TASK DETAILS: Every line below from the one containing "616.682.0730 (63, 1802)" to the final line must be reproduced exactly, and no other line may appear in the answer.

--- INFORMATION SHOWN ---

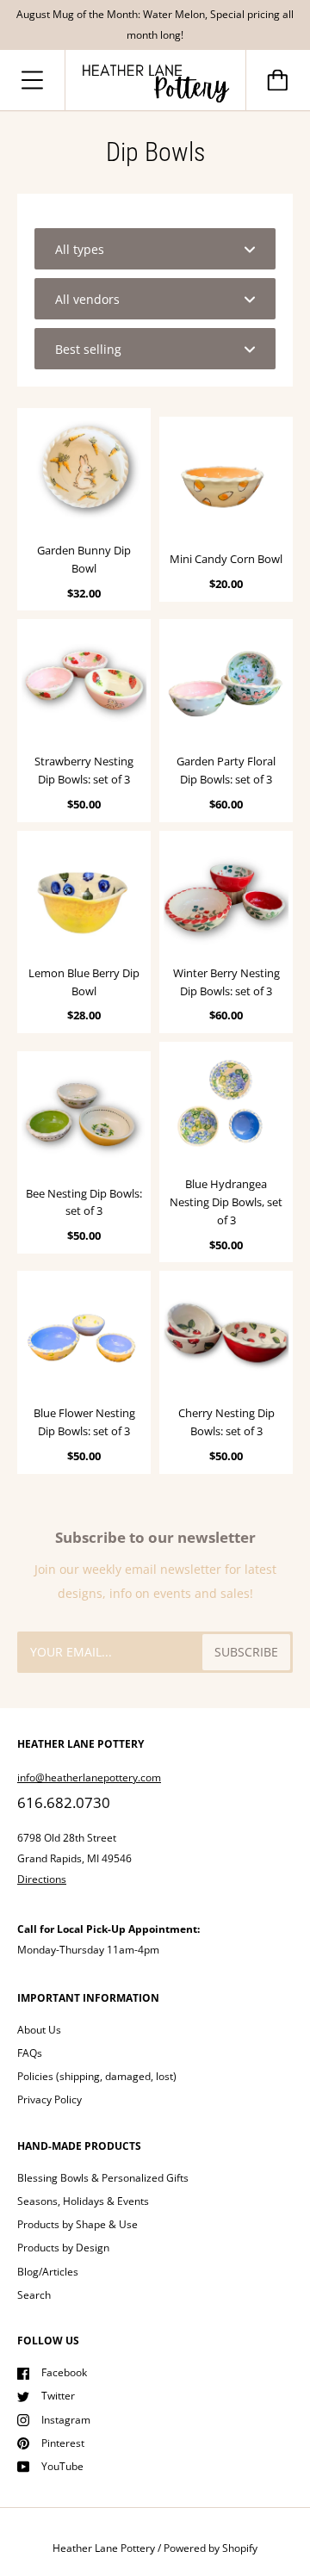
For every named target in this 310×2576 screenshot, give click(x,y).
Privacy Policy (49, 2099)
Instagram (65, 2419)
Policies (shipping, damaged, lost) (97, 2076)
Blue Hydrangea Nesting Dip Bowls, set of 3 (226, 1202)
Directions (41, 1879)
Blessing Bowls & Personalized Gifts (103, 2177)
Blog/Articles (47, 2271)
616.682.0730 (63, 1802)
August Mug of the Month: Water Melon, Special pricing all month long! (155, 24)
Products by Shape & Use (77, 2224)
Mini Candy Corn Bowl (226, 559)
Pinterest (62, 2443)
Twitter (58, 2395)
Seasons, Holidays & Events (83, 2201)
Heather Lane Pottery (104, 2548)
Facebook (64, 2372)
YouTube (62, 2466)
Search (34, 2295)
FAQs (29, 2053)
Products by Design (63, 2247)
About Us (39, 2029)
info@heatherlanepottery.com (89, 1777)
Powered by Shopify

---

ANSWER TO THE EXERCISE:
616.682.0730 (63, 1802)
August Mug of the Month: Water Melon, Special pricing all month long! (155, 24)
Products by Shape & Use (77, 2224)
Mini Candy Corn Bowl (226, 559)
Pinterest (62, 2443)
Twitter (58, 2395)
Seasons, Holidays & Events (83, 2201)
Heather Lane Pottery (104, 2548)
Facebook (64, 2372)
YouTube (62, 2466)
Search (34, 2295)
FAQs (29, 2053)
Products by Design (63, 2247)
About Us (39, 2029)
info@heatherlanepottery.com (89, 1777)
Powered by Shopify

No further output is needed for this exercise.